HN: How did the project start? What are key things that made you want to develop animation series based on the original webcomic?
Terhi Väänänen: Our studio collaborated in making two music videos for the Belzebubs band, and it was such a fun project that we decided to join forces with JP Ahonen in adapting his webcomic into an animated series.
We at Pyjama feel that Belzebubs is so rich, packed with relatable characters and fun situations, that it’s practically jumping out of the page, demanding to become a TV series. The enthusiastic fan base shares the same thoughts and repeatedly ask for an animated series.
The stars clearly aligned here in some occult way, as we were soon approached by YLE, Finland’s Public Broadcaster, who also wanted to see this developed for TV.
HN: What kind of message or experience do you want to deliver to the audience through the story? What do you take care in the most when writing the scripts of the series?
JP Ahonen: As I mentioned earlier, perseverance is a big theme in Belzebubs. The family sticks together, the band overcomes insurmountable odds, not only because they’re hardheaded and believe in themselves, but also because they learn time and time again how to turn their accidents around. Belzebubs originated as a self-therapy project of mine, when I was clawing myself out of a burnout and depression. I believe I have something to say about not giving up and battling personal demons!

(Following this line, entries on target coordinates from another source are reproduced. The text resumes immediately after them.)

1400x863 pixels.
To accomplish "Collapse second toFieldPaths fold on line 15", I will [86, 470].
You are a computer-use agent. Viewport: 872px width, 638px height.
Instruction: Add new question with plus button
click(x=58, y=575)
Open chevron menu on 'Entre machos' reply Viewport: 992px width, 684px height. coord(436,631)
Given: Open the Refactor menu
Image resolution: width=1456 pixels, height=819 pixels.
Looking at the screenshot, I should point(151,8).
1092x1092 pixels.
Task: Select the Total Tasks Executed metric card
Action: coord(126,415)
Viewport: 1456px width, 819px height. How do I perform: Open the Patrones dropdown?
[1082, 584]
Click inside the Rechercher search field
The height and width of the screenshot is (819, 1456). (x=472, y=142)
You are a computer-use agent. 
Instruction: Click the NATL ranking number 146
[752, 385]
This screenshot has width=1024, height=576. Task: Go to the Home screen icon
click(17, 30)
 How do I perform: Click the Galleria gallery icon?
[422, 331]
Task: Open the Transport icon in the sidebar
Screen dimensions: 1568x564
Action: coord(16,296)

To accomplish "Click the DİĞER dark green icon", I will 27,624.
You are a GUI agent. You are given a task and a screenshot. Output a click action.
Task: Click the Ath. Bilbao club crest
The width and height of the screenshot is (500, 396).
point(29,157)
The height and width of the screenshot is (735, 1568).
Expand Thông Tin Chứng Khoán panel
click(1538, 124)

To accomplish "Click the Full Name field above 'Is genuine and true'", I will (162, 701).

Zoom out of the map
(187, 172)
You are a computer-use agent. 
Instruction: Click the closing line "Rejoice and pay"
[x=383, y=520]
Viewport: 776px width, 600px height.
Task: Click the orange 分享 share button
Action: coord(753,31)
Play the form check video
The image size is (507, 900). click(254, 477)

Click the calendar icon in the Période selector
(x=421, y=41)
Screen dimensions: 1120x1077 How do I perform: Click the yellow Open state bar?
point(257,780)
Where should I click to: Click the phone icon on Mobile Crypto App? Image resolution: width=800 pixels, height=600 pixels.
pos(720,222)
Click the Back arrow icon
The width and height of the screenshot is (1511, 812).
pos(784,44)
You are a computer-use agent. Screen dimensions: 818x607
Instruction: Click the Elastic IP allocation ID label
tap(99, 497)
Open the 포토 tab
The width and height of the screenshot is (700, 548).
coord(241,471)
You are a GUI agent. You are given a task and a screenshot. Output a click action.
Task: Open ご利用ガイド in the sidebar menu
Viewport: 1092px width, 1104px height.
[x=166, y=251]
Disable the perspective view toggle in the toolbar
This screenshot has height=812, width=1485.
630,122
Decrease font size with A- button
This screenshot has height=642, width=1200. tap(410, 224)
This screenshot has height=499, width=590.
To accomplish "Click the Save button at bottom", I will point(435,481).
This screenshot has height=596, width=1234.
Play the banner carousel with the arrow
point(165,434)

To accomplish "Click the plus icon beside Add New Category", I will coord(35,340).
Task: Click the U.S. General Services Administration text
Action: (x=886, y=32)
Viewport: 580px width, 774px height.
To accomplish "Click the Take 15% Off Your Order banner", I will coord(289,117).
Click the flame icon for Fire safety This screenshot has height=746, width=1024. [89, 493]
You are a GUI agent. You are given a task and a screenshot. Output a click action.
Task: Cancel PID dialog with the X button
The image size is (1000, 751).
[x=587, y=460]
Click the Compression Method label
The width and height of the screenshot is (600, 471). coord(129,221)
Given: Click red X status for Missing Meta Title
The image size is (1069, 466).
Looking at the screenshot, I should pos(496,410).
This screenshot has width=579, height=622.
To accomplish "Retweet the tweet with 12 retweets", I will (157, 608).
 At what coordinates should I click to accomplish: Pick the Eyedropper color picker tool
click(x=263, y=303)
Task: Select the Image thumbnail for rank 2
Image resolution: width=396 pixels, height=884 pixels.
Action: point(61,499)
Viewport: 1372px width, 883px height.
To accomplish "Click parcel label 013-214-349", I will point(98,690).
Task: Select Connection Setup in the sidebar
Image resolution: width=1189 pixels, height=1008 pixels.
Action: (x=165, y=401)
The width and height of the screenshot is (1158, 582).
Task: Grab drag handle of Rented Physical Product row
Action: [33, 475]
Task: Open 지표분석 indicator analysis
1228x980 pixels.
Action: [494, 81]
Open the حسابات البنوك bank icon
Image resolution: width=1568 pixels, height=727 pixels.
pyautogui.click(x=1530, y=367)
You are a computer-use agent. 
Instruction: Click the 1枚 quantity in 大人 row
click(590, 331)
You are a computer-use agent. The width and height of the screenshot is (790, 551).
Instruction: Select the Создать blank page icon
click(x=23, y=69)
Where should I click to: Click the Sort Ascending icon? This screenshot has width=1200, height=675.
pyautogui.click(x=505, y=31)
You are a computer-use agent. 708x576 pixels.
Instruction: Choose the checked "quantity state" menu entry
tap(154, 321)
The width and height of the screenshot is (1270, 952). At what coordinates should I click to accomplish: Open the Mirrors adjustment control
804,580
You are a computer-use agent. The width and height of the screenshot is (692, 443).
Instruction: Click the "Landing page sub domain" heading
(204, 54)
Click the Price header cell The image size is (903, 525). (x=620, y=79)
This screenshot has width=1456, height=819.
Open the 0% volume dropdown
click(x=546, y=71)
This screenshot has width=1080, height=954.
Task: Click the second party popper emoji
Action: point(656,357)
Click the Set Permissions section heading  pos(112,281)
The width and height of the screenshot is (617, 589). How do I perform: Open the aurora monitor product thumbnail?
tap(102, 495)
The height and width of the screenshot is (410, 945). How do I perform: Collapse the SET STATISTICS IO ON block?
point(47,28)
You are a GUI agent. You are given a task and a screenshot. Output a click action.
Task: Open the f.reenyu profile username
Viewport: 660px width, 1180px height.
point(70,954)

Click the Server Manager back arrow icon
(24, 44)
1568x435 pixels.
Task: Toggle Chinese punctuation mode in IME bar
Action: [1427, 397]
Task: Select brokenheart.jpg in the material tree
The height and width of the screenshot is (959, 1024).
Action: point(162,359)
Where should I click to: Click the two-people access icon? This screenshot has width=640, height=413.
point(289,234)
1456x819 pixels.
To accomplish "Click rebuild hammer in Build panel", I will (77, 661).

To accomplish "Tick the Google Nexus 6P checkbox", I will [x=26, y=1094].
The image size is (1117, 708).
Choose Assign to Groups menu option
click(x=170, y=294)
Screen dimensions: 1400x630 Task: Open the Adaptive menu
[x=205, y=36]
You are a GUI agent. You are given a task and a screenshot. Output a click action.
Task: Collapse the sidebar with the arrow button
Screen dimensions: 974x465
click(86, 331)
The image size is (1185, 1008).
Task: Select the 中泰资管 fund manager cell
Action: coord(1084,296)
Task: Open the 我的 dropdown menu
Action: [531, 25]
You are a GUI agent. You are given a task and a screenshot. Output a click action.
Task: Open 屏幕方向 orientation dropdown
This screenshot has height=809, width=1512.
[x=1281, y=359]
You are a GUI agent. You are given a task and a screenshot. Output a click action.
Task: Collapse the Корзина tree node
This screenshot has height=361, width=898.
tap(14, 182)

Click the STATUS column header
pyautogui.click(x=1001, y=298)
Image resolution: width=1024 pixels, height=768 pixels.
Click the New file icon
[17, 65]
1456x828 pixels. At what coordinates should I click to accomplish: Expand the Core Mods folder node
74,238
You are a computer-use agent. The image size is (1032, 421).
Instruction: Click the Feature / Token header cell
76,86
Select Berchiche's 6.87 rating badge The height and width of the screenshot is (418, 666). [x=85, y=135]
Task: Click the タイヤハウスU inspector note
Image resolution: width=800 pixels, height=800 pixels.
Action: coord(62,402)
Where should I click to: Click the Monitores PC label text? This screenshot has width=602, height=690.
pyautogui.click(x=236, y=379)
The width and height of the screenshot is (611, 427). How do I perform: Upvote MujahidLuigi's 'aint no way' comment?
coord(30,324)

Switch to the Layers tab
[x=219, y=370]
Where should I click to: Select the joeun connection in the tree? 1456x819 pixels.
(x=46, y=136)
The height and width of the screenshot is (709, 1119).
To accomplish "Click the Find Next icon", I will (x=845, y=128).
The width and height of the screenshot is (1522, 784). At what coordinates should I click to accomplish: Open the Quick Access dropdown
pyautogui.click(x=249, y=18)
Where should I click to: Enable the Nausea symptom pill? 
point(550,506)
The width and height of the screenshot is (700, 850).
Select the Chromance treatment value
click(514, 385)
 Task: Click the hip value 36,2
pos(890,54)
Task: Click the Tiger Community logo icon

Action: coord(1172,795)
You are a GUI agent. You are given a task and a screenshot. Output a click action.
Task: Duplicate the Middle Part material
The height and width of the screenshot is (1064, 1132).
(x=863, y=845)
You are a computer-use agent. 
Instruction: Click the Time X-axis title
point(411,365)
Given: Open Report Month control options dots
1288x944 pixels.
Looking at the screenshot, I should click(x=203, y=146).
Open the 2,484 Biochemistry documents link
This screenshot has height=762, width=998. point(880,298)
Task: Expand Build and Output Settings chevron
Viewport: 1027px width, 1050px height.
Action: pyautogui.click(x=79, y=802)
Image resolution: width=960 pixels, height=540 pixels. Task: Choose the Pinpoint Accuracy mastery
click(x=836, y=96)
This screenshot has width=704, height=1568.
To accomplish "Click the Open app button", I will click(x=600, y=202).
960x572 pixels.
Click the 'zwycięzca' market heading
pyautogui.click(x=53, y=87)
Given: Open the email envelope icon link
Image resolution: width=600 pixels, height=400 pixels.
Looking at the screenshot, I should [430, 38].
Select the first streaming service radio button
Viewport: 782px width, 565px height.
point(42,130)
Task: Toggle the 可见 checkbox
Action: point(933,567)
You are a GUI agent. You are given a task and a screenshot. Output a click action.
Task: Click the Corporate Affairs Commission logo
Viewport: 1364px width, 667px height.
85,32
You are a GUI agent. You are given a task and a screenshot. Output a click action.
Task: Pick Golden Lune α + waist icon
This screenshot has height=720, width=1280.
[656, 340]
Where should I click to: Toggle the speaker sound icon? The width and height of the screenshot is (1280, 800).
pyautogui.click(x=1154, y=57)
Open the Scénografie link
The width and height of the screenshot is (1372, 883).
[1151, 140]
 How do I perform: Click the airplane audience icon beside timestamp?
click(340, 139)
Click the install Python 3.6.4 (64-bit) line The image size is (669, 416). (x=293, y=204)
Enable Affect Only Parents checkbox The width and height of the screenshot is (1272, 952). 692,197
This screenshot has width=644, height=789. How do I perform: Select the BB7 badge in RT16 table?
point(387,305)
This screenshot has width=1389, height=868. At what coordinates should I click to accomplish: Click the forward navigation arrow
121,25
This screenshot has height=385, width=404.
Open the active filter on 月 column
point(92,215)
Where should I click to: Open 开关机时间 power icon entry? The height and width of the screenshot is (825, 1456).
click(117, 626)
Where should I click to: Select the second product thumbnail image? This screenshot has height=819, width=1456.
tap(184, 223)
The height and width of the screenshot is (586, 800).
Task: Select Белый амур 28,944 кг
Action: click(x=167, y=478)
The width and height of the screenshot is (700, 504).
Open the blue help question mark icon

I want to write memorable characters and relatable issues, and judging from the feedback from fans and the raving book reviews, I’ve managed to do so. This is of course very humbling, and I’m excited to dwell deeper into the characters and storylines in the TV series. We have a quick-witted writer’s room assembled, so it’s looking like a super fun show.
HN: We would like to hear about the visual design of the original web comic and animation series. Could you please let us know the most important characteristic of the visual design of characters and the universe for the story, and why?
JP Ahonen: The webcomic has evolved at its own pace; nothing’s rushed or forced. I’d drawn colorful and rather detailed comics and illustrations for years, but I wished to do something in black and white for a change. I’m having a ton of fun in this monochromatic realm, and we’ll stick to it in the cartoon series, too. The black metal aesthetics, corpse paints and occult imagery are obviously a key element here.
I feel Belzebubs is just a potpourri of a lot of things I’m interested in, ranging from art history and pop-culture references to Lovecraftian monsters, heavy metal to Looney Toons.
HN: Could you please let us know the story behind the composition of music for the series, particularly about the black metal songs?
JP Ahonen: Yeah, there’s an actual virtual band behind Belzebubs. We have a three album record deal with Century Media, which is one of the largest record labels in the world for heavy metal. The first album came out 2019, and gathered wide critical acclaim across the globe. The actual musicians are anonymous, though, so only the cartoon characters are in the spotlight. Belzebubs had been booked for Wacken, Hellfest and other massive festivals in Europe, but the coronavirus messed up our plans. Fingers crossed, we’ll get to see them live next summer.
The band is a super group of ridiculously talented musicians, though, capable of conjuring all kinds of arrangements and styles, so they’re composing the soundtrack for the series, too.